Dataset entries:
BEGIN

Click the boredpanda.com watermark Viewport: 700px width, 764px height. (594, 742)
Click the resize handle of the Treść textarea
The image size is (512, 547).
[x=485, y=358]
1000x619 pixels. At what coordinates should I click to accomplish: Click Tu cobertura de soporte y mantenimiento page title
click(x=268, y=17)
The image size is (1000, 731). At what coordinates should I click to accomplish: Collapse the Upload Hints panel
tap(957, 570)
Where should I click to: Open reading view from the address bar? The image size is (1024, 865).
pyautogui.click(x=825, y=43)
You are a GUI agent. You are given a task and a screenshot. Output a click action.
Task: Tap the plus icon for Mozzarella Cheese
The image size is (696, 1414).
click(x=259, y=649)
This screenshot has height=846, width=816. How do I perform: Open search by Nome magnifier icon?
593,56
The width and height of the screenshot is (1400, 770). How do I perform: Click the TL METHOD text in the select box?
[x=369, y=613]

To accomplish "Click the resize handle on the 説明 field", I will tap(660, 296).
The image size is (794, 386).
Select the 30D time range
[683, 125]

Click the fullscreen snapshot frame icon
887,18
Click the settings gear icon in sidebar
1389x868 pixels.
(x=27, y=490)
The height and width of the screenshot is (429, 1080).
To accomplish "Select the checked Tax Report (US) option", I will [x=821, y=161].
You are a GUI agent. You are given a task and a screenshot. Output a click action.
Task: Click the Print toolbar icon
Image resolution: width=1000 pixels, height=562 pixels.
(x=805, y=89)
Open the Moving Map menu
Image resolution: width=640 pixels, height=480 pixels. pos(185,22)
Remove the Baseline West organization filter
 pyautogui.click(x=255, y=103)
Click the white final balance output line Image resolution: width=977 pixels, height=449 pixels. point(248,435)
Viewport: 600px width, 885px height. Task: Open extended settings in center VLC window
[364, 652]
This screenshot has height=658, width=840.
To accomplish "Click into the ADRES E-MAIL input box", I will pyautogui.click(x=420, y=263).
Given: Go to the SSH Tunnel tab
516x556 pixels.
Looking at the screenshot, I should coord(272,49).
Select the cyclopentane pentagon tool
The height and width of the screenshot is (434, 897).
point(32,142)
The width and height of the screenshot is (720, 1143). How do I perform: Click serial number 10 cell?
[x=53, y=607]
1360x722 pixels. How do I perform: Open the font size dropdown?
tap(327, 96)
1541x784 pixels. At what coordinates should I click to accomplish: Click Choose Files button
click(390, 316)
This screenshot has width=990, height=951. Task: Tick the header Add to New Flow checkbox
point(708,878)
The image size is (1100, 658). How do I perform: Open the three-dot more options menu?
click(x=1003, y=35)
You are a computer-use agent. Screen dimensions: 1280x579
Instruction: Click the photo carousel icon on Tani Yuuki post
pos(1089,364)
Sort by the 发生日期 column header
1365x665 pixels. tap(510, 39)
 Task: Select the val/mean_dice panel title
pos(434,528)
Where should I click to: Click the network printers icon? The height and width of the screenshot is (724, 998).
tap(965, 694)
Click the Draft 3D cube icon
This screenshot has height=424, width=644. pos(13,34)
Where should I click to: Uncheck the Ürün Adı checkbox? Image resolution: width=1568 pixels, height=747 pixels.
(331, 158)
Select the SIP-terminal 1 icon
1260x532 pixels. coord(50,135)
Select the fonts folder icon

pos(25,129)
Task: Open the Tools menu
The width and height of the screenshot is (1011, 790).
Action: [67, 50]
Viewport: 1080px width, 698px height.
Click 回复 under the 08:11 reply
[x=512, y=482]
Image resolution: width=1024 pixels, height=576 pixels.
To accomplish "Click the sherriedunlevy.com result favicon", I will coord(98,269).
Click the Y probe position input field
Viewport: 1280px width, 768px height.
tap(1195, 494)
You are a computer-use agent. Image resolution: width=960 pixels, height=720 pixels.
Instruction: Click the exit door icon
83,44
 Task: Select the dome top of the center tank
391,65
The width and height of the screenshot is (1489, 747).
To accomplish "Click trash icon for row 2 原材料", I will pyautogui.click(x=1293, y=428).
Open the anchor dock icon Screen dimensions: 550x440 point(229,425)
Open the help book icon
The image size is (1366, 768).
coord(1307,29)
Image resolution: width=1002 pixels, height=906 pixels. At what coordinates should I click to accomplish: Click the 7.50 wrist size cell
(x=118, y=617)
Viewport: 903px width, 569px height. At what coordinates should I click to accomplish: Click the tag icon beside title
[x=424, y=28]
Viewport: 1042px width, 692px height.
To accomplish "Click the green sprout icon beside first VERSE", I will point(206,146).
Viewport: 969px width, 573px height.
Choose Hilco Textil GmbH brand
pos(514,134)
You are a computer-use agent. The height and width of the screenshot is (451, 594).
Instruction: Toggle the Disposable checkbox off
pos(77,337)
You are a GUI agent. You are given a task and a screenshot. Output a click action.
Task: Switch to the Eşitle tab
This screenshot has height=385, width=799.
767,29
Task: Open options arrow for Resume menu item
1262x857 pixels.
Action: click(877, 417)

END

Go through the data above and copy all of it exactly.

Click the boredpanda.com watermark Viewport: 700px width, 764px height. (594, 742)
Click the resize handle of the Treść textarea
The image size is (512, 547).
[x=485, y=358]
1000x619 pixels. At what coordinates should I click to accomplish: Click Tu cobertura de soporte y mantenimiento page title
click(x=268, y=17)
The image size is (1000, 731). At what coordinates should I click to accomplish: Collapse the Upload Hints panel
tap(957, 570)
Where should I click to: Open reading view from the address bar? The image size is (1024, 865).
pyautogui.click(x=825, y=43)
You are a GUI agent. You are given a task and a screenshot. Output a click action.
Task: Tap the plus icon for Mozzarella Cheese
The image size is (696, 1414).
click(x=259, y=649)
This screenshot has height=846, width=816. How do I perform: Open search by Nome magnifier icon?
593,56
The width and height of the screenshot is (1400, 770). How do I perform: Click the TL METHOD text in the select box?
[x=369, y=613]

To accomplish "Click the resize handle on the 説明 field", I will tap(660, 296).
The image size is (794, 386).
Select the 30D time range
[683, 125]

Click the fullscreen snapshot frame icon
887,18
Click the settings gear icon in sidebar
1389x868 pixels.
(x=27, y=490)
The height and width of the screenshot is (429, 1080).
To accomplish "Select the checked Tax Report (US) option", I will [x=821, y=161].
You are a GUI agent. You are given a task and a screenshot. Output a click action.
Task: Click the Print toolbar icon
Image resolution: width=1000 pixels, height=562 pixels.
(x=805, y=89)
Open the Moving Map menu
Image resolution: width=640 pixels, height=480 pixels. pos(185,22)
Remove the Baseline West organization filter
 pyautogui.click(x=255, y=103)
Click the white final balance output line Image resolution: width=977 pixels, height=449 pixels. point(248,435)
Viewport: 600px width, 885px height. Task: Open extended settings in center VLC window
[364, 652]
This screenshot has height=658, width=840.
To accomplish "Click into the ADRES E-MAIL input box", I will pyautogui.click(x=420, y=263).
Given: Go to the SSH Tunnel tab
516x556 pixels.
Looking at the screenshot, I should coord(272,49).
Select the cyclopentane pentagon tool
The height and width of the screenshot is (434, 897).
point(32,142)
The width and height of the screenshot is (720, 1143). How do I perform: Click serial number 10 cell?
[x=53, y=607]
1360x722 pixels. How do I perform: Open the font size dropdown?
tap(327, 96)
1541x784 pixels. At what coordinates should I click to accomplish: Click Choose Files button
click(390, 316)
This screenshot has width=990, height=951. Task: Tick the header Add to New Flow checkbox
point(708,878)
The image size is (1100, 658). How do I perform: Open the three-dot more options menu?
click(x=1003, y=35)
You are a computer-use agent. Screen dimensions: 1280x579
Instruction: Click the photo carousel icon on Tani Yuuki post
pos(1089,364)
Sort by the 发生日期 column header
1365x665 pixels. tap(510, 39)
 Task: Select the val/mean_dice panel title
pos(434,528)
Where should I click to: Click the network printers icon? The height and width of the screenshot is (724, 998).
tap(965, 694)
Click the Draft 3D cube icon
This screenshot has height=424, width=644. pos(13,34)
Where should I click to: Uncheck the Ürün Adı checkbox? Image resolution: width=1568 pixels, height=747 pixels.
(331, 158)
Select the SIP-terminal 1 icon
1260x532 pixels. coord(50,135)
Select the fonts folder icon

pos(25,129)
Task: Open the Tools menu
The width and height of the screenshot is (1011, 790).
Action: [67, 50]
Viewport: 1080px width, 698px height.
Click 回复 under the 08:11 reply
[x=512, y=482]
Image resolution: width=1024 pixels, height=576 pixels.
To accomplish "Click the sherriedunlevy.com result favicon", I will coord(98,269).
Click the Y probe position input field
Viewport: 1280px width, 768px height.
tap(1195, 494)
You are a computer-use agent. Image resolution: width=960 pixels, height=720 pixels.
Instruction: Click the exit door icon
83,44
 Task: Select the dome top of the center tank
391,65
The width and height of the screenshot is (1489, 747).
To accomplish "Click trash icon for row 2 原材料", I will pyautogui.click(x=1293, y=428).
Open the anchor dock icon Screen dimensions: 550x440 point(229,425)
Open the help book icon
The image size is (1366, 768).
coord(1307,29)
Image resolution: width=1002 pixels, height=906 pixels. At what coordinates should I click to accomplish: Click the 7.50 wrist size cell
(x=118, y=617)
Viewport: 903px width, 569px height. At what coordinates should I click to accomplish: Click the tag icon beside title
[x=424, y=28]
Viewport: 1042px width, 692px height.
To accomplish "Click the green sprout icon beside first VERSE", I will point(206,146).
Viewport: 969px width, 573px height.
Choose Hilco Textil GmbH brand
pos(514,134)
You are a computer-use agent. The height and width of the screenshot is (451, 594).
Instruction: Toggle the Disposable checkbox off
pos(77,337)
You are a GUI agent. You are given a task and a screenshot. Output a click action.
Task: Switch to the Eşitle tab
This screenshot has height=385, width=799.
767,29
Task: Open options arrow for Resume menu item
1262x857 pixels.
Action: click(877, 417)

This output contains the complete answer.